╭─ Provided data

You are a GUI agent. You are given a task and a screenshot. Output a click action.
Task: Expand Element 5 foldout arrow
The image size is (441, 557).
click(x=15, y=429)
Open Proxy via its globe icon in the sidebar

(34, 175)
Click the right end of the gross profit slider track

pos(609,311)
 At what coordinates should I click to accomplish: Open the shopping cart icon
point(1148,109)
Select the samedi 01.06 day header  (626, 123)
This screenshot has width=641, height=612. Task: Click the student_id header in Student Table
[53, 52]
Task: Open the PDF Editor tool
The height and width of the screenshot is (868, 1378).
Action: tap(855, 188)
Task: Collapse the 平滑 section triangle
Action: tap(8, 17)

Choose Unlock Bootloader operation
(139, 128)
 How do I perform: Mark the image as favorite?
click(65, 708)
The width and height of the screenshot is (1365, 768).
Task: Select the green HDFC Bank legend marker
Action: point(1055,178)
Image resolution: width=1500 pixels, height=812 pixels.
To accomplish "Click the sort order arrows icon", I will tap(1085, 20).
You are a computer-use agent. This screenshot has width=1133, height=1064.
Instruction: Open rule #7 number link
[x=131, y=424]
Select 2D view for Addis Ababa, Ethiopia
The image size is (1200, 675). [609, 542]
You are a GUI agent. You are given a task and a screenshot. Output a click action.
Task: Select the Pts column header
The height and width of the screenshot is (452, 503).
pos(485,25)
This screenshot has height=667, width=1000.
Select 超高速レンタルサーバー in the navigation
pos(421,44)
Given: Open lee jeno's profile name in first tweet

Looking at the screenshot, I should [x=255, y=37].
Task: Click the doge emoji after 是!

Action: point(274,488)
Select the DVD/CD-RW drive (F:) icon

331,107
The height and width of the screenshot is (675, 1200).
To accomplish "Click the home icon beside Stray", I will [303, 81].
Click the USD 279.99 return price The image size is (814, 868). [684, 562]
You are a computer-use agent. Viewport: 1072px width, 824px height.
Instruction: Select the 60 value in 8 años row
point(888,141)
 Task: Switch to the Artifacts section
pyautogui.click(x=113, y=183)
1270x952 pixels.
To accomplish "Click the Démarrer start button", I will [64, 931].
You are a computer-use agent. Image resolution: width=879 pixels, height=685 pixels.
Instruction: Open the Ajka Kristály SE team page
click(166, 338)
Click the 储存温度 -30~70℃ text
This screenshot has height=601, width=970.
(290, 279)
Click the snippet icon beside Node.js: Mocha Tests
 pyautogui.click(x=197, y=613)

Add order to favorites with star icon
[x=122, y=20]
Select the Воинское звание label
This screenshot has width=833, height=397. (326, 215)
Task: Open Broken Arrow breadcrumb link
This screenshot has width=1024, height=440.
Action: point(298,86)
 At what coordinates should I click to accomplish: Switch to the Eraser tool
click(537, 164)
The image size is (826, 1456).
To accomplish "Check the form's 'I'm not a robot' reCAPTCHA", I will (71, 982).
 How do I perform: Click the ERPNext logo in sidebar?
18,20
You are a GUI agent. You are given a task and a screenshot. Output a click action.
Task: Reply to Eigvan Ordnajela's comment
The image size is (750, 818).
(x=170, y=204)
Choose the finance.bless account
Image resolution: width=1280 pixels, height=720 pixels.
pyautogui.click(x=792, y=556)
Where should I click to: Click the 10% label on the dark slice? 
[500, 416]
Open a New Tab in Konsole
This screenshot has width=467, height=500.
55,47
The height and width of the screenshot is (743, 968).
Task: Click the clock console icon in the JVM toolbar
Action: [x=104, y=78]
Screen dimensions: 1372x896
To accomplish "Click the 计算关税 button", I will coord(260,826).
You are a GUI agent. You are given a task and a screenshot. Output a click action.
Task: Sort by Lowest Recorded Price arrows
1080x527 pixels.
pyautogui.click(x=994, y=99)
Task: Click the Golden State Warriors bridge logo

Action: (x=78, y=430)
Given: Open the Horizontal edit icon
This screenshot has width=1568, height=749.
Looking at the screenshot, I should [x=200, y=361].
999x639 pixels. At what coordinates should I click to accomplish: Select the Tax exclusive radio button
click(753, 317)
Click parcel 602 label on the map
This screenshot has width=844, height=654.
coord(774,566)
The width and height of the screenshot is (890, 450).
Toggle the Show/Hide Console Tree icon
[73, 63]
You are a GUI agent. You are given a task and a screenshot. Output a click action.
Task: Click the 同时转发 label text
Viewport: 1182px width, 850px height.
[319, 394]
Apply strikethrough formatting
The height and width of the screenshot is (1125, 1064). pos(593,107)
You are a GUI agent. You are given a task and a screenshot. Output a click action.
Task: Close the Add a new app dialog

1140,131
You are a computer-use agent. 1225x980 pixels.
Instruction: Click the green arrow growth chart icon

╰─

## Exercise requirements
Give back every record exactly.

## Output
You are a GUI agent. You are given a task and a screenshot. Output a click action.
Task: Expand Element 5 foldout arrow
The image size is (441, 557).
click(x=15, y=429)
Open Proxy via its globe icon in the sidebar

(34, 175)
Click the right end of the gross profit slider track

pos(609,311)
 At what coordinates should I click to accomplish: Open the shopping cart icon
point(1148,109)
Select the samedi 01.06 day header  (626, 123)
This screenshot has width=641, height=612. Task: Click the student_id header in Student Table
[53, 52]
Task: Open the PDF Editor tool
The height and width of the screenshot is (868, 1378).
Action: tap(855, 188)
Task: Collapse the 平滑 section triangle
Action: tap(8, 17)

Choose Unlock Bootloader operation
(139, 128)
 How do I perform: Mark the image as favorite?
click(65, 708)
The width and height of the screenshot is (1365, 768).
Task: Select the green HDFC Bank legend marker
Action: point(1055,178)
Image resolution: width=1500 pixels, height=812 pixels.
To accomplish "Click the sort order arrows icon", I will tap(1085, 20).
You are a computer-use agent. This screenshot has width=1133, height=1064.
Instruction: Open rule #7 number link
[x=131, y=424]
Select 2D view for Addis Ababa, Ethiopia
The image size is (1200, 675). [609, 542]
You are a GUI agent. You are given a task and a screenshot. Output a click action.
Task: Select the Pts column header
The height and width of the screenshot is (452, 503).
pos(485,25)
This screenshot has height=667, width=1000.
Select 超高速レンタルサーバー in the navigation
pos(421,44)
Given: Open lee jeno's profile name in first tweet

Looking at the screenshot, I should [x=255, y=37].
Task: Click the doge emoji after 是!

Action: point(274,488)
Select the DVD/CD-RW drive (F:) icon

331,107
The height and width of the screenshot is (675, 1200).
To accomplish "Click the home icon beside Stray", I will [303, 81].
Click the USD 279.99 return price The image size is (814, 868). [684, 562]
You are a computer-use agent. Viewport: 1072px width, 824px height.
Instruction: Select the 60 value in 8 años row
point(888,141)
 Task: Switch to the Artifacts section
pyautogui.click(x=113, y=183)
1270x952 pixels.
To accomplish "Click the Démarrer start button", I will [64, 931].
You are a computer-use agent. Image resolution: width=879 pixels, height=685 pixels.
Instruction: Open the Ajka Kristály SE team page
click(166, 338)
Click the 储存温度 -30~70℃ text
This screenshot has height=601, width=970.
(290, 279)
Click the snippet icon beside Node.js: Mocha Tests
 pyautogui.click(x=197, y=613)

Add order to favorites with star icon
[x=122, y=20]
Select the Воинское звание label
This screenshot has width=833, height=397. (326, 215)
Task: Open Broken Arrow breadcrumb link
This screenshot has width=1024, height=440.
Action: point(298,86)
 At what coordinates should I click to accomplish: Switch to the Eraser tool
click(537, 164)
The image size is (826, 1456).
To accomplish "Check the form's 'I'm not a robot' reCAPTCHA", I will (71, 982).
 How do I perform: Click the ERPNext logo in sidebar?
18,20
You are a GUI agent. You are given a task and a screenshot. Output a click action.
Task: Reply to Eigvan Ordnajela's comment
The image size is (750, 818).
(x=170, y=204)
Choose the finance.bless account
Image resolution: width=1280 pixels, height=720 pixels.
pyautogui.click(x=792, y=556)
Where should I click to: Click the 10% label on the dark slice? 
[500, 416]
Open a New Tab in Konsole
This screenshot has width=467, height=500.
55,47
The height and width of the screenshot is (743, 968).
Task: Click the clock console icon in the JVM toolbar
Action: [x=104, y=78]
Screen dimensions: 1372x896
To accomplish "Click the 计算关税 button", I will coord(260,826).
You are a GUI agent. You are given a task and a screenshot. Output a click action.
Task: Sort by Lowest Recorded Price arrows
1080x527 pixels.
pyautogui.click(x=994, y=99)
Task: Click the Golden State Warriors bridge logo

Action: (x=78, y=430)
Given: Open the Horizontal edit icon
This screenshot has width=1568, height=749.
Looking at the screenshot, I should [x=200, y=361].
999x639 pixels. At what coordinates should I click to accomplish: Select the Tax exclusive radio button
click(753, 317)
Click parcel 602 label on the map
This screenshot has width=844, height=654.
coord(774,566)
The width and height of the screenshot is (890, 450).
Toggle the Show/Hide Console Tree icon
[73, 63]
You are a GUI agent. You are given a task and a screenshot. Output a click action.
Task: Click the 同时转发 label text
Viewport: 1182px width, 850px height.
[319, 394]
Apply strikethrough formatting
The height and width of the screenshot is (1125, 1064). pos(593,107)
You are a GUI agent. You are given a task and a screenshot. Output a click action.
Task: Close the Add a new app dialog

1140,131
You are a computer-use agent. 1225x980 pixels.
Instruction: Click the green arrow growth chart icon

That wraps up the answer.